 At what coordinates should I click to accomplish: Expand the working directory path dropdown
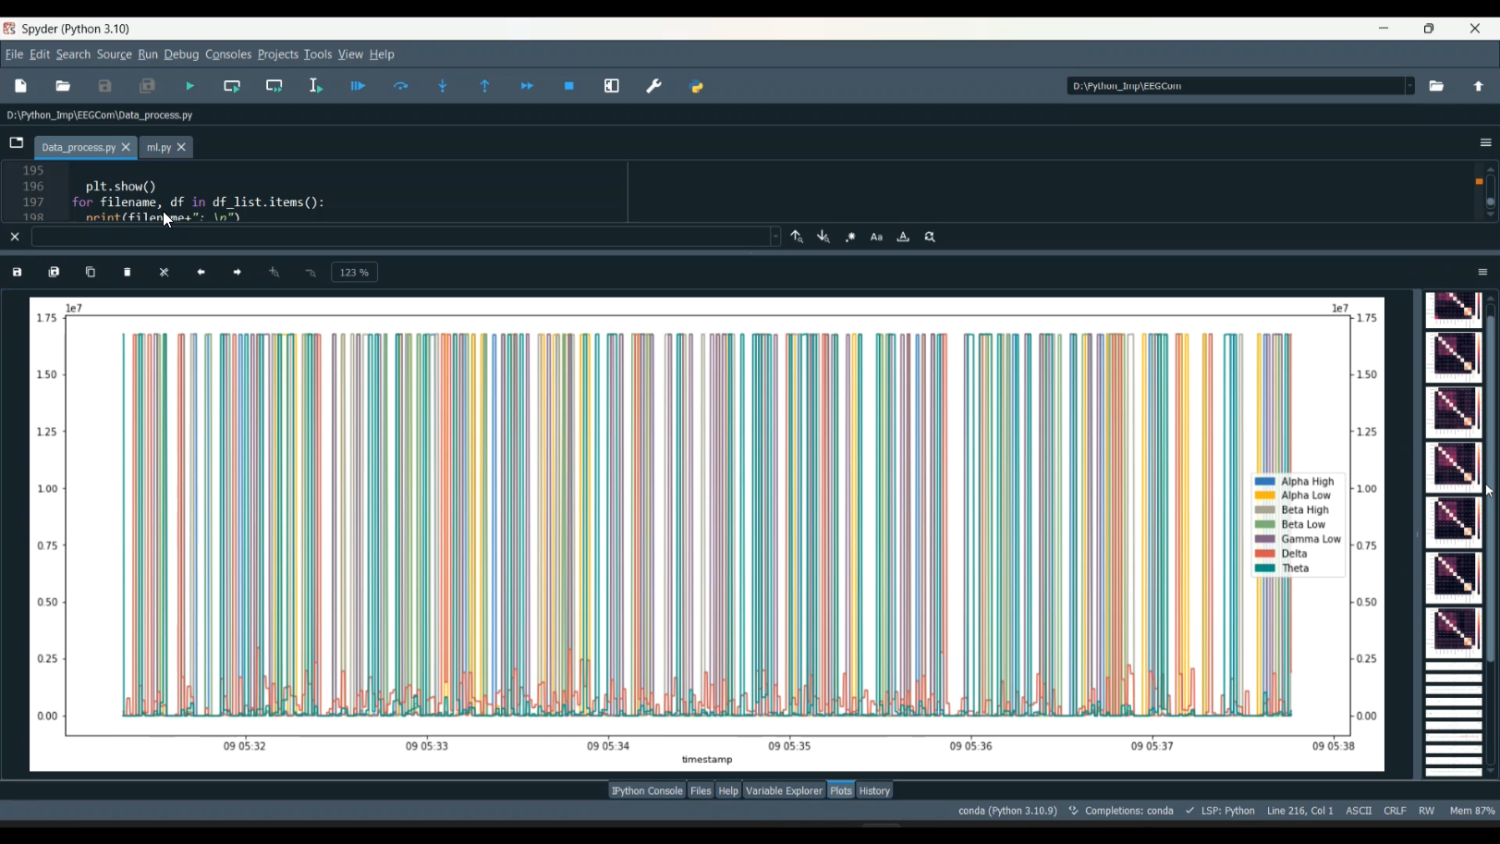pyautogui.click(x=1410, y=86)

○ ○ ○ ○ ○ ○ ○

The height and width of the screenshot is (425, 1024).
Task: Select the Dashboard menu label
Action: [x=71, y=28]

○ ○ ○ ○ ○ ○ ○

Reproduce the rows exactly as they appear, everything from the line containing "The height and" down to the line containing "Action: [x=71, y=28]".

*THE RESULT*
The height and width of the screenshot is (425, 1024).
Task: Select the Dashboard menu label
Action: [x=71, y=28]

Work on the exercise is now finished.